You know dreams as we know them happen pretty much when we’re sleeping. That’s why my favorite time of the day is that moment right before sleep time. Knowing that after a long day I can lay my body on a cozy bed, place my head on a fluffy pillow, snuggle a warm duvet and just let go of myself in a way that I can’t do when I’m awake. That I can relax my mind and let it wander.
When I’m awake I’m constantly scheming my next step. I’m thinking of what to say or do next. I’m trying to make things work for me and for those around me. I’m worried about whether I am doing it right; and if not what I can do to make it right. I’m trying to finish up things that are unfinished. I’m trying to patch up the cracks and tie loose ends. I’m trying to get innovative and do things that are not yet done. I’m just moving and not stopping, because life dictates so. And in the midst of it all, I still find a moment to still day dream about the things that I want to accomplish.
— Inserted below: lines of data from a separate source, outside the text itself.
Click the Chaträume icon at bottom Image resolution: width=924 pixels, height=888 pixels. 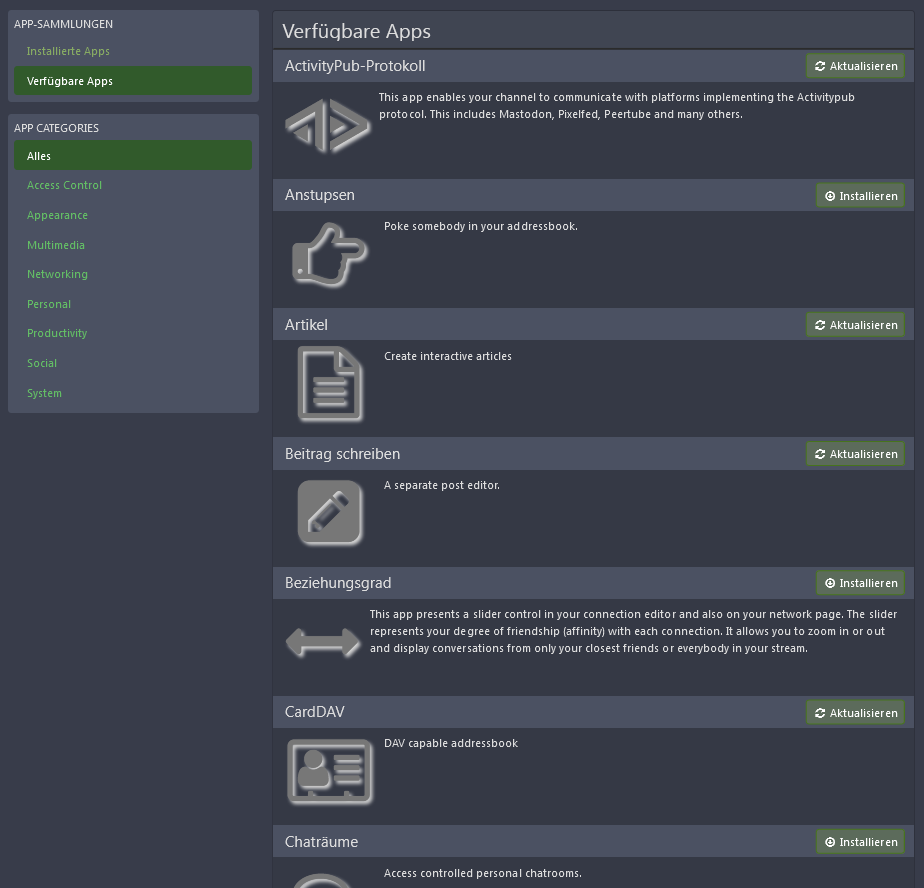pos(323,880)
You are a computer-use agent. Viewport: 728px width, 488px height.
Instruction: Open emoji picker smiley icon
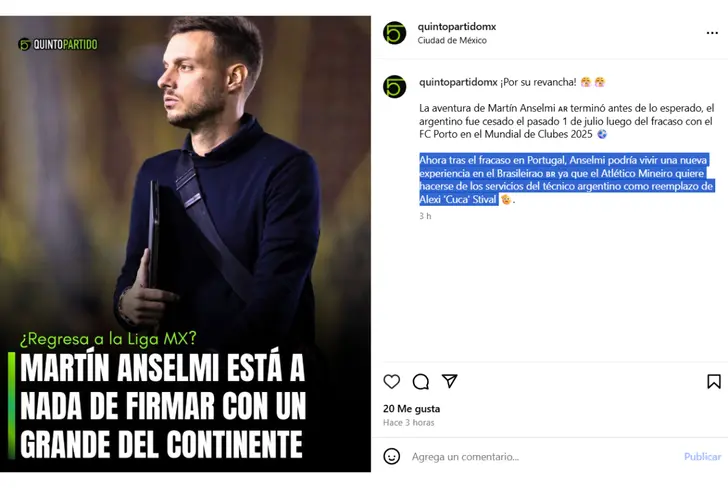point(391,456)
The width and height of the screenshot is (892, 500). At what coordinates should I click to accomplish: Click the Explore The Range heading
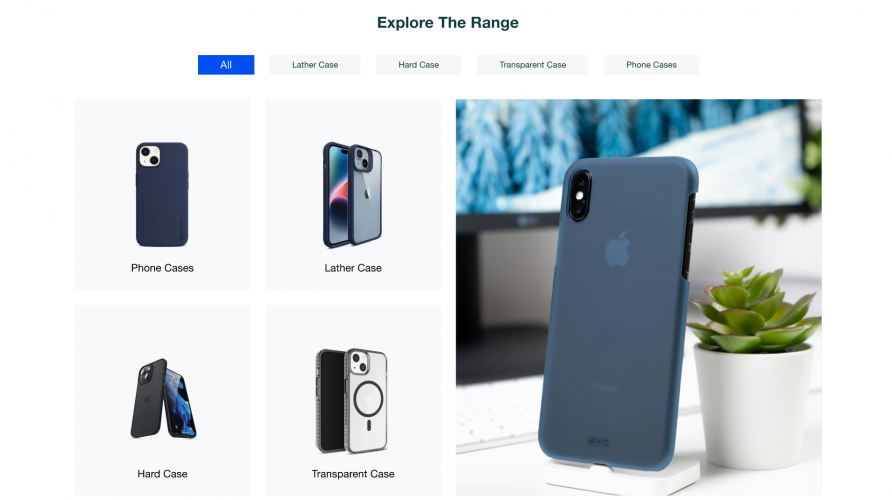click(448, 23)
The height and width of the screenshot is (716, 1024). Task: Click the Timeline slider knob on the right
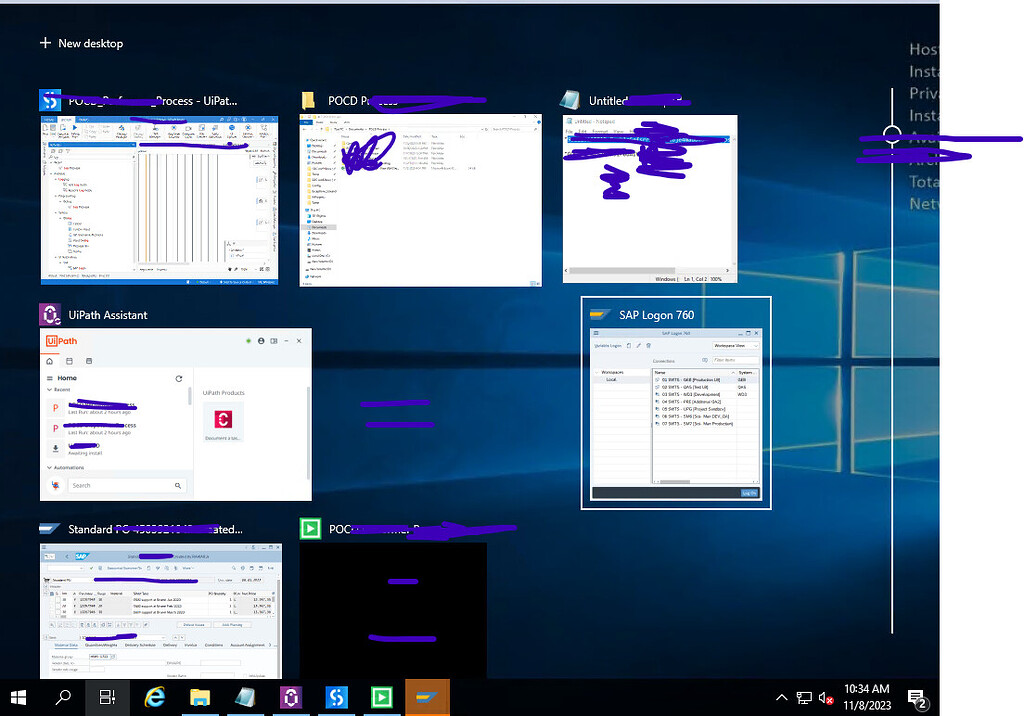pyautogui.click(x=891, y=133)

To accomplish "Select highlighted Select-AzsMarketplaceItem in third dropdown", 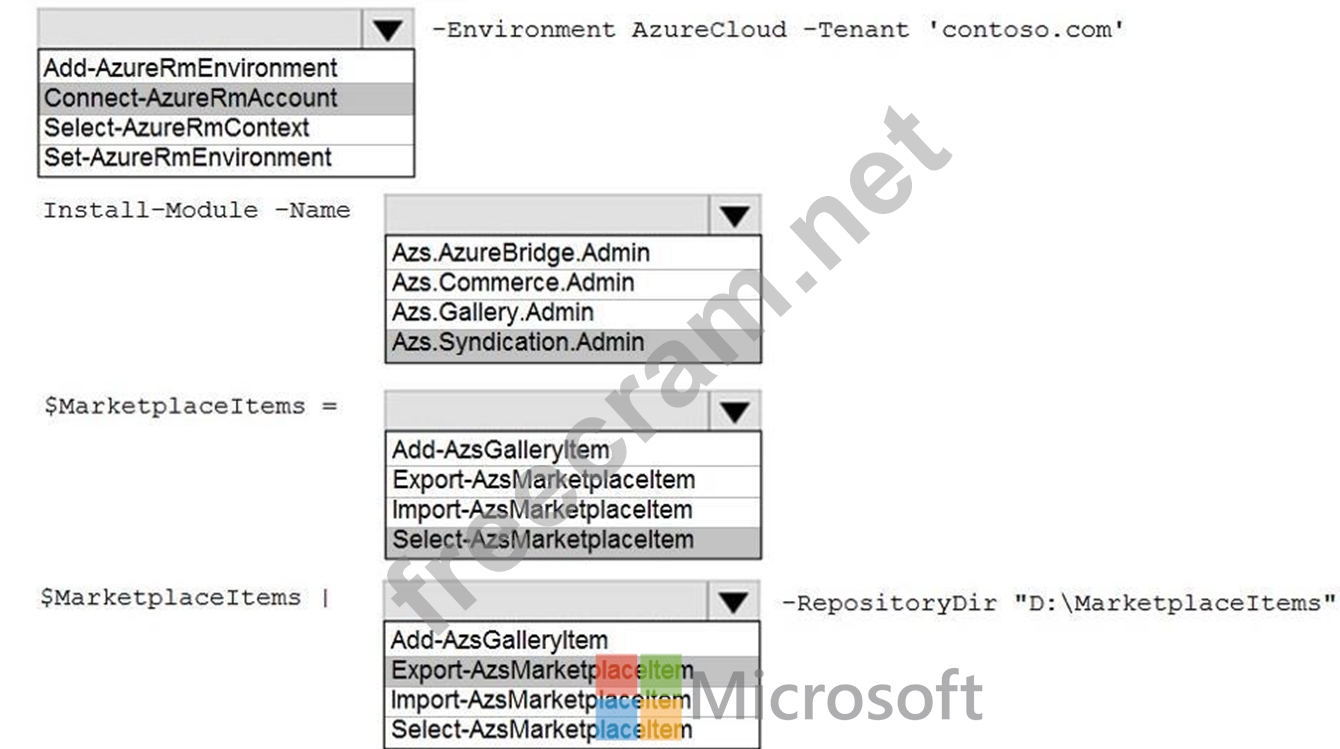I will click(573, 540).
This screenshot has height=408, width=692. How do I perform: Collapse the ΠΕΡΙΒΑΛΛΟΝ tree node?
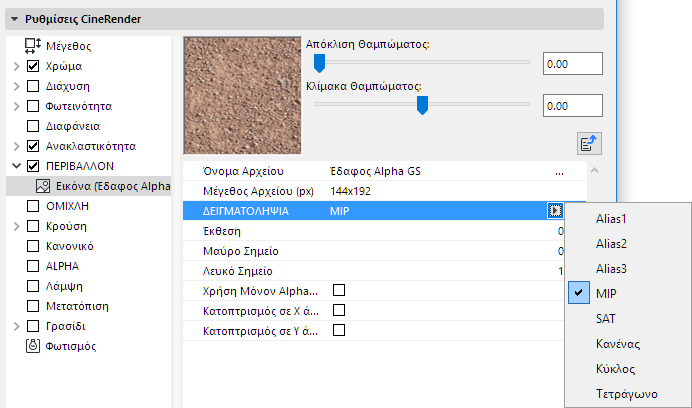coord(16,166)
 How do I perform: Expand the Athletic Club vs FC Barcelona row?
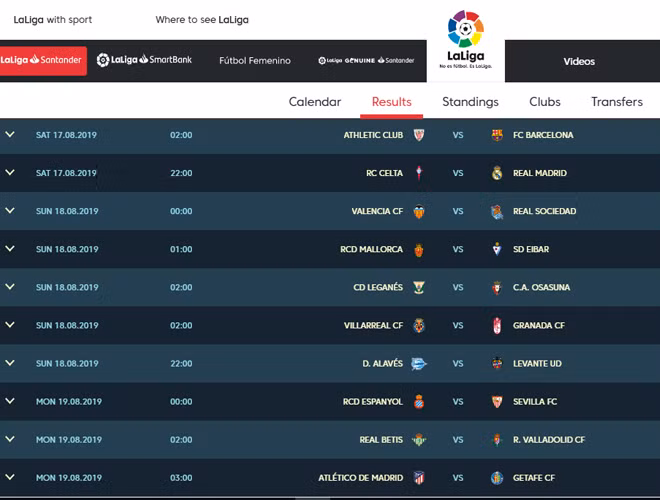click(x=10, y=135)
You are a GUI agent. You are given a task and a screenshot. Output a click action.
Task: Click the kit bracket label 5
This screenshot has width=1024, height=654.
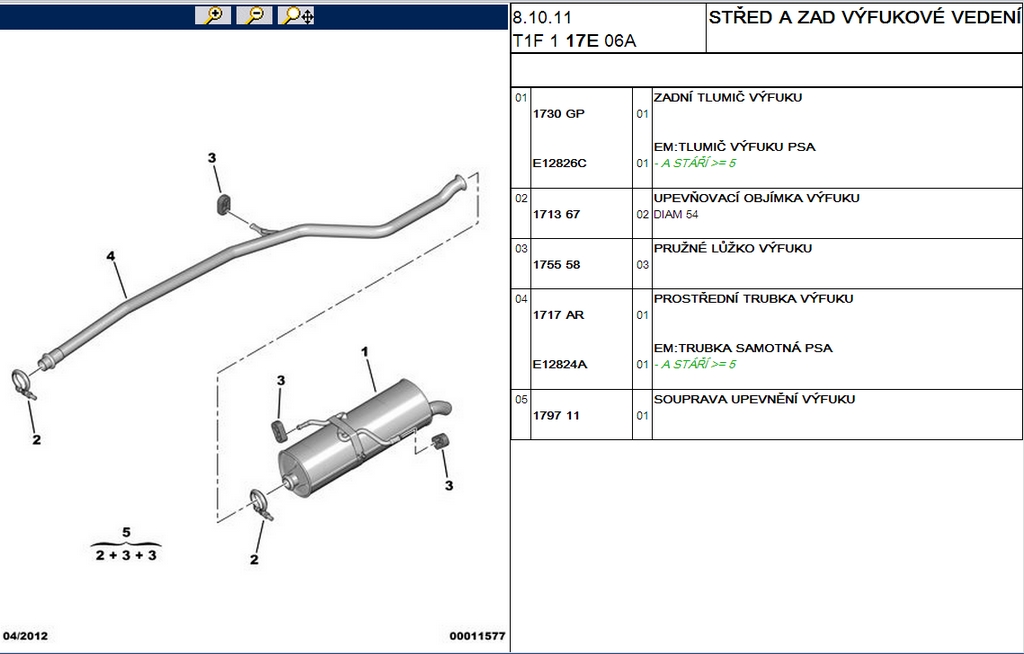click(126, 532)
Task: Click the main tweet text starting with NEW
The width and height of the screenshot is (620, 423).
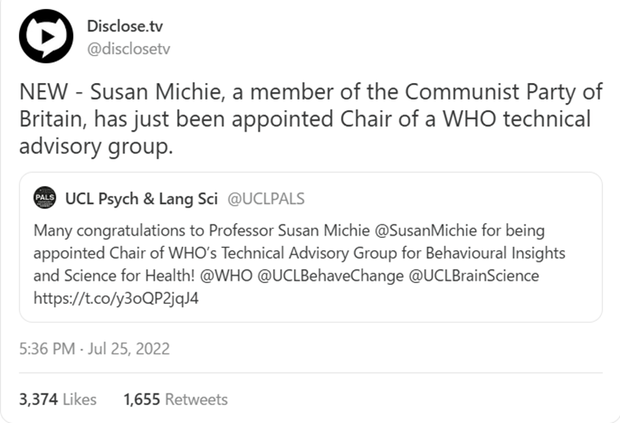Action: (x=310, y=120)
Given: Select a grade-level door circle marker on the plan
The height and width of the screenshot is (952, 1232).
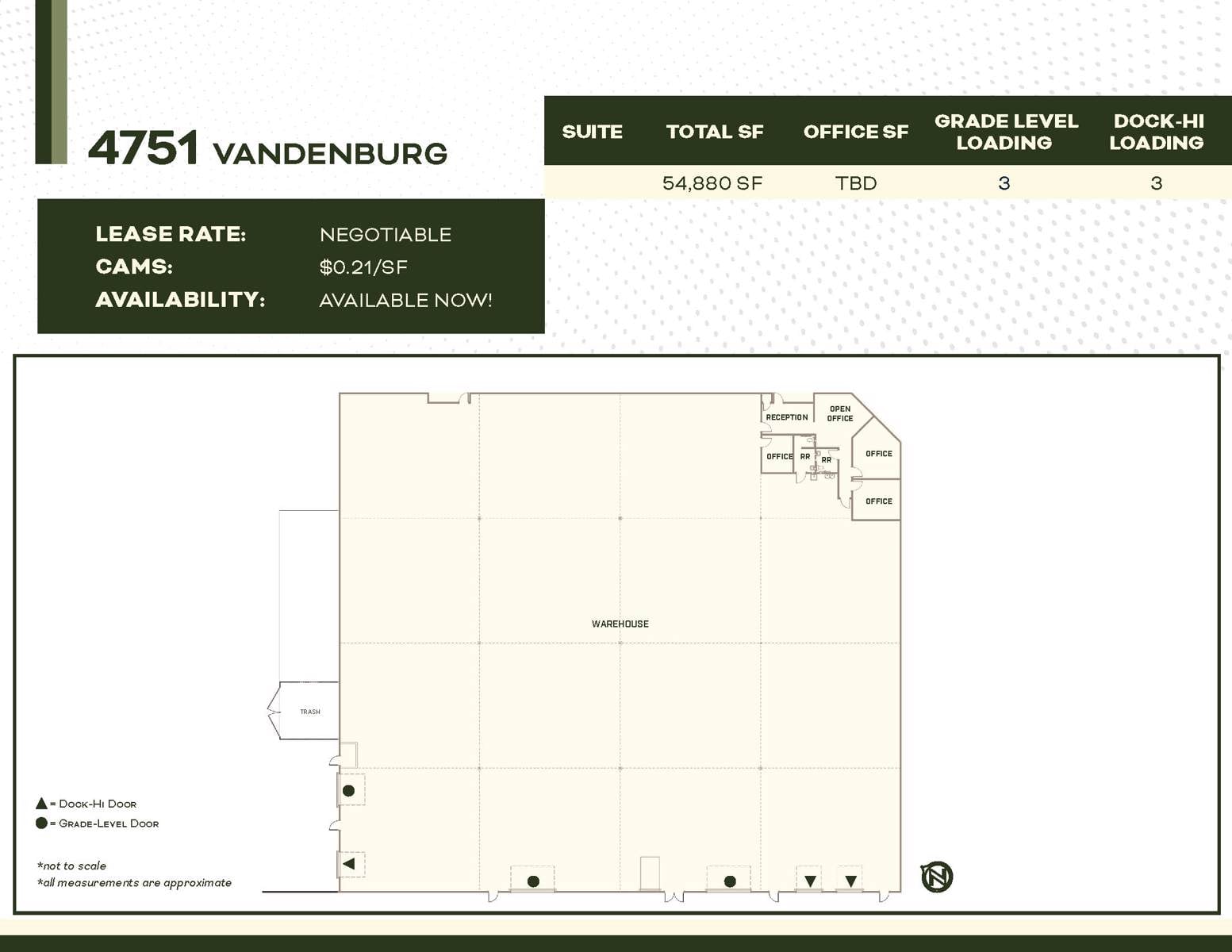Looking at the screenshot, I should [534, 880].
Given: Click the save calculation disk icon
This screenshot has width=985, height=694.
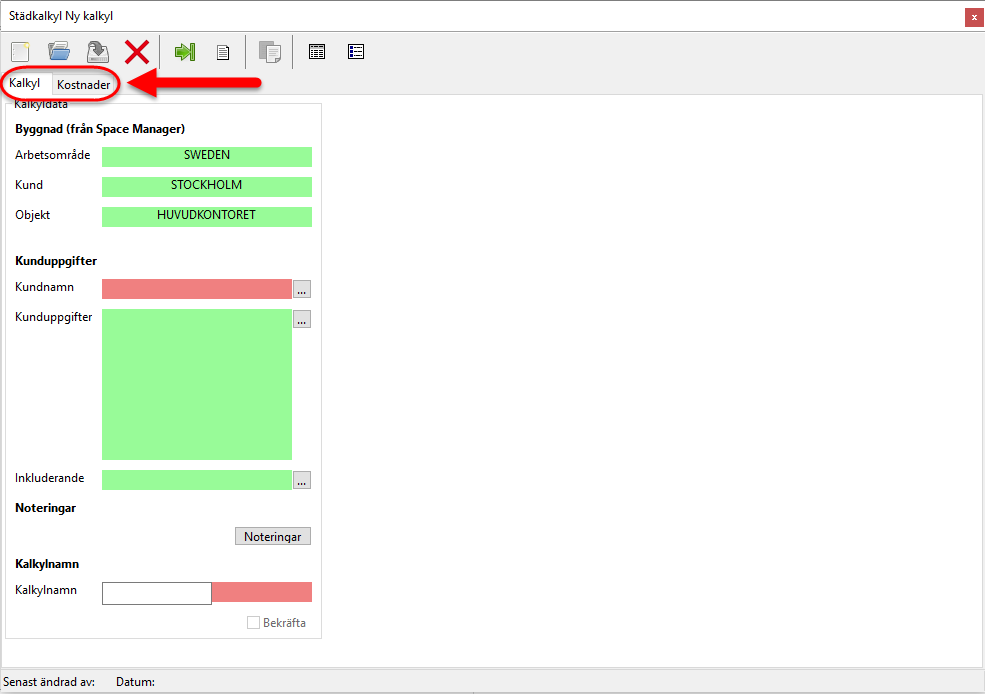Looking at the screenshot, I should tap(97, 52).
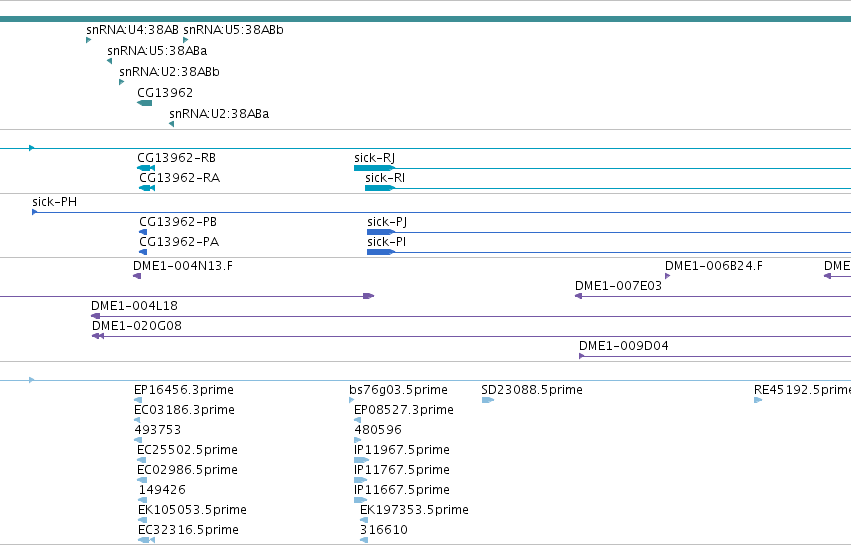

But it’s better when you’re legit sleeping because you can visualize your dreams in Technicolor. You can create imaginary vision boards and paint a mental picture of where you to be – where want to work, who you want to work with, where you want to live, how you want to live, where you want to go on holiday, who you want to be with. Pinterest has nothing this. Dreams are free and they give you the freedom to create and imagine that which you desire. The limitations are for a moment thrown out of the window. Not the amount of money in your bank account, not even the struggles you go through on a daily to exist and not even the fact that you’re on your own can stop you.
It’s only when wake up and try to physically reach out those for things that you dream about that you realize that it doesn’t stop at dreaming, because a dream is just what it is, a dream. And there are many things you dream about and as unrealistic as they sound or seem when your eyes are closed and your mind is relaxed, you truly believe in them and you feel that they just need to come true for your happiness. Therefore, you need to get up and get doing for it to come to be.
It never hurts to dream, if anything it’s the sweetest feeling. What hurts is when you believe in that dream, but you’re unable to pursue the path that enables it to come true. That you’re unable to experience the process that leads you to your dream and so you don’t have to story to tell. The process is the story. It’s the tearjerker and the source of the LOL moments in the near future. It might not be enjoyable at that moment, like in terms of a feel good. I mean when you talk of when you were so broke that you had to make certain sacrifices, when you were so heartbroken you couldn’t take anymore, when you were unwell, when you were so frustrated, when you felt so stagnated in your life you wanted something or someone to give you a nudge to get you going, when you were dying for a change and nothing was forthcoming. There’s so much happening today that you can’t be numb to because it’s a part of your transformation.
So I constantly remind myself that whatever I’m going through at any one point is the process and the next turn or the next step I take is the progress I am making towards realizing my dreams, which also keep evolving as I grow. That I should respect it and appreciate where it’s taking me. So that I am able to embrace my dreams when they come to be, because of the effort and the creativity I put in the process that got me there.
You will learn to enjoy the process… and to surrender your need to control the result. You will discover the joy of practicing your creativity. The process, not the product, will become your focus.